Mas nem todos os autores são tão excêntricos e, na maioria das vezes, procuram apenas um refúgio para protegê-los de intrusos, como Baudelaire no Hôtel du Quai Voltaire quando trabalhava na tradução de Aventuras de Arthur Gordon Pym de Edgar Poe, corrigindo as provas de Flores do mal.
Existem estabelecimentos com nomes míticos na literatura, como o Raffles Hotel, em Singapura, famoso pelos livros que lá se passam ou pelos contos escritos dentro das suas paredes por vários escritores de viagens, que deram o seu nome à sala onde dormiu: se lá for, mime-se com o 107 de Kipling, o 116 de Malraux, o 119 de Conrad ou o 120 de Somerset Maugham! Mesmo desfile de celebridades no Waldhaus em Sils-Maria com Tagore, Mauriac, Hesse, Thomas Mann, Jouve, Moravia, Adorno, Friedrich Nietzsche, que apreciaram a espaçosa biblioteca ornamentada. O Beau-Rivage em Ouchy não fica atrás de Paul Bowles, que hospeda a heroína de um de seus contos lá, Natal Coward, que ali coloca o início de suas Vidas Privadas, e sobretudo Albert Cohen, que aqui passou um final de semana de amor decisivo com Jane Fillion, modelo de Ariane em Beleza do Senhor.
Em Paris, o pequeno Hôtel des Grands Hommes deve a sua fama ao facto de o quarto de André Breton, que serviu de sede da revista surrealista Littérature, ter albergado Aragon, Tzara, Eluard, Ungaretti, e é aí que Breton inventou a escrita automática com Philippe Soupault. Mas e, em Nova York, o Algonquin ou o Chelsea? O dono das primeiras mesas redondas literárias organizadas com a presença em particular de Robert Benchley, Edmund Wilson e a caprichosa Dorothy Parker. Quanto ao segundo, tudo o que o mundo das letras tem de personalidades originais se instalou um dia: Mark Twain, Dylan Thomas, Vladimir Nabokov, Tennessee Williams, os poetas da Geração Beat, William Burroughs – sem esquecer os cantores Bob Dylan, Janis Joplin, Jimi Hendrix...

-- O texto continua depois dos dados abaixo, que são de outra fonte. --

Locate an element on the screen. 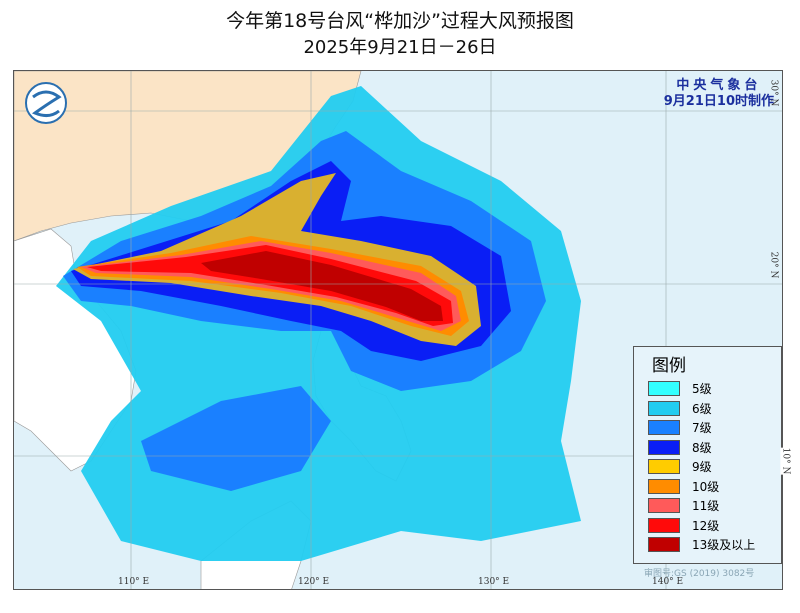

O nome do Grand-Hôtel de Cabourg permanece ligado ao de Proust, como o Danieli aos amores venezianos de George Sand e Musset ou o antigo Hôtel des Roches Noires (Trouville) ao de Marguerite Duras; mas os grandes viajantes como André Gide, Kafka, Valery Larbaud, Chekhov, Paul Morand, Hemingway ou Fitzgerald deixaram vestígios da sua passagem em muitos lugares e estabelecimentos hoteleiros. E alguns, como Albert Cossery ou Julien Benda, optaram por morar em um hotel para não serem sobrecarregados. Fonte de inspiração, ponto de encontro, ninho de amor, refúgio, lugar de tédio (como Richard Brautigan em Tóquio, que sobe e desce de elevador sem o menor motivo), o hotel é tudo isso. É também um lugar onde se morre: se a morte de Tchekhov, Oscar Wilde ou Lautréamont é por doença, é suicídio que Pavese escolheu no Hotel Roma em Turim, deixando um último texto, A morte virá e terá seus olhos terminando com " Chega de palavras. Um ato ! ".